Extracted data:

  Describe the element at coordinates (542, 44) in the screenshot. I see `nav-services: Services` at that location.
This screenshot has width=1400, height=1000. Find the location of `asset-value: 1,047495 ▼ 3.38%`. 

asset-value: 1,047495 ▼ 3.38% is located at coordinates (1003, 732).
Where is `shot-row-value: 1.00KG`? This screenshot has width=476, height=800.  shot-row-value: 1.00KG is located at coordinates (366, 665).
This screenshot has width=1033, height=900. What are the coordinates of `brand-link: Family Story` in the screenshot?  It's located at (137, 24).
* * *
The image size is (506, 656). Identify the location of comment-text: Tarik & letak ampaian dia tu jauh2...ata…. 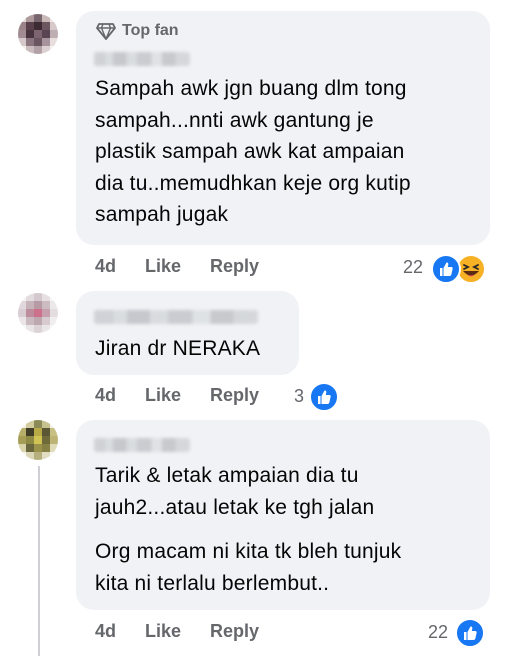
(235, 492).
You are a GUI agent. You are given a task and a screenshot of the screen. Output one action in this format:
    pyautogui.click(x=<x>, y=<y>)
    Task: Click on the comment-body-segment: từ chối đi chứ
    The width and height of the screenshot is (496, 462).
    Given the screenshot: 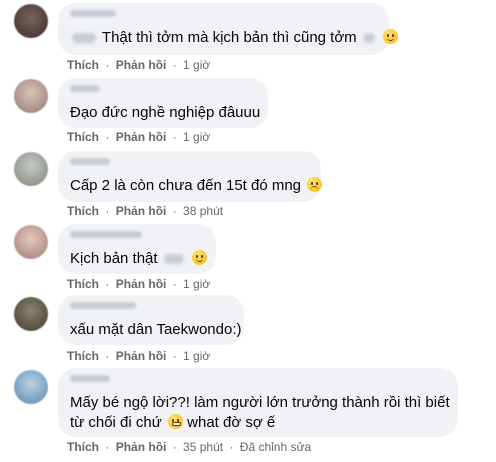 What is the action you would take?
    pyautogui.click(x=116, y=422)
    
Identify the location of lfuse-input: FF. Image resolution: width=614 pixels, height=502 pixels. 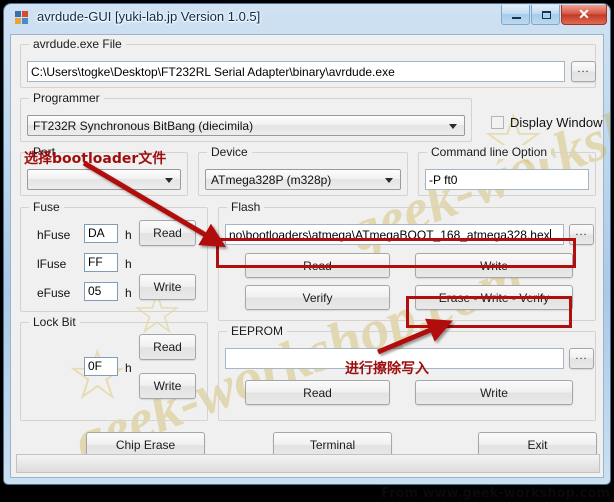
---
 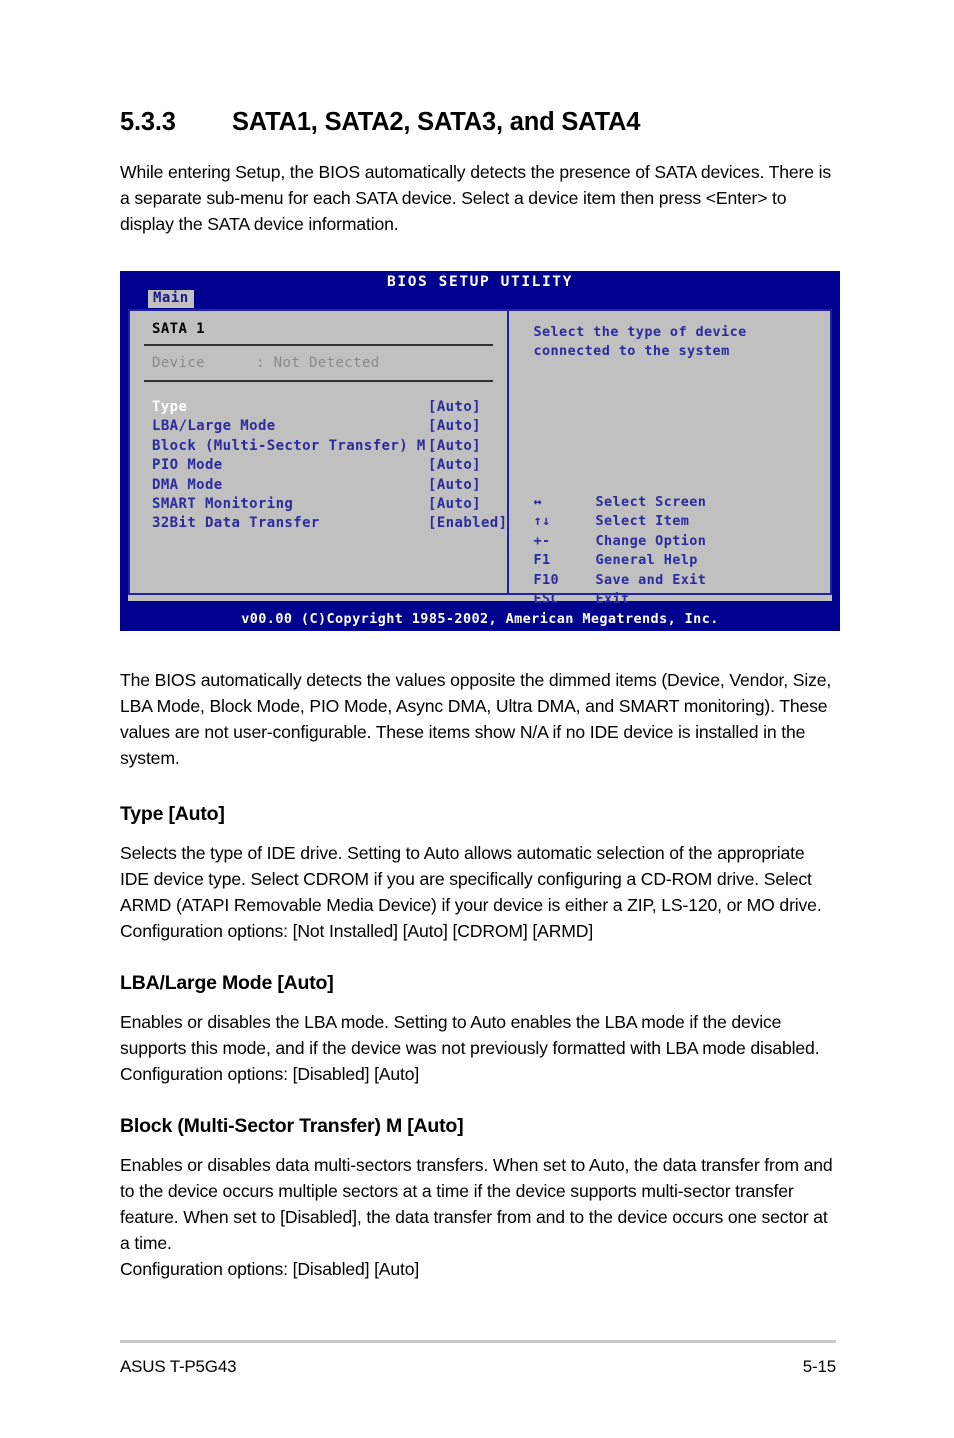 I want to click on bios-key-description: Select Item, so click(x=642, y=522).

Exercise: Switch "location" to "position" in the stretch from the line containing "This screenshot has width=1400, height=1000." through the line containing "This screenshot has width=1033, height=900.", leaving everything else unchanged, and give back only those lines.

Expected answer:
This screenshot has width=1400, height=1000. Find the position of `asset-value: 1,047495 ▼ 3.38%`. 

asset-value: 1,047495 ▼ 3.38% is located at coordinates (1003, 732).
Where is `shot-row-value: 1.00KG`? This screenshot has width=476, height=800.  shot-row-value: 1.00KG is located at coordinates (366, 665).
This screenshot has width=1033, height=900. What are the coordinates of `brand-link: Family Story` in the screenshot?  It's located at (137, 24).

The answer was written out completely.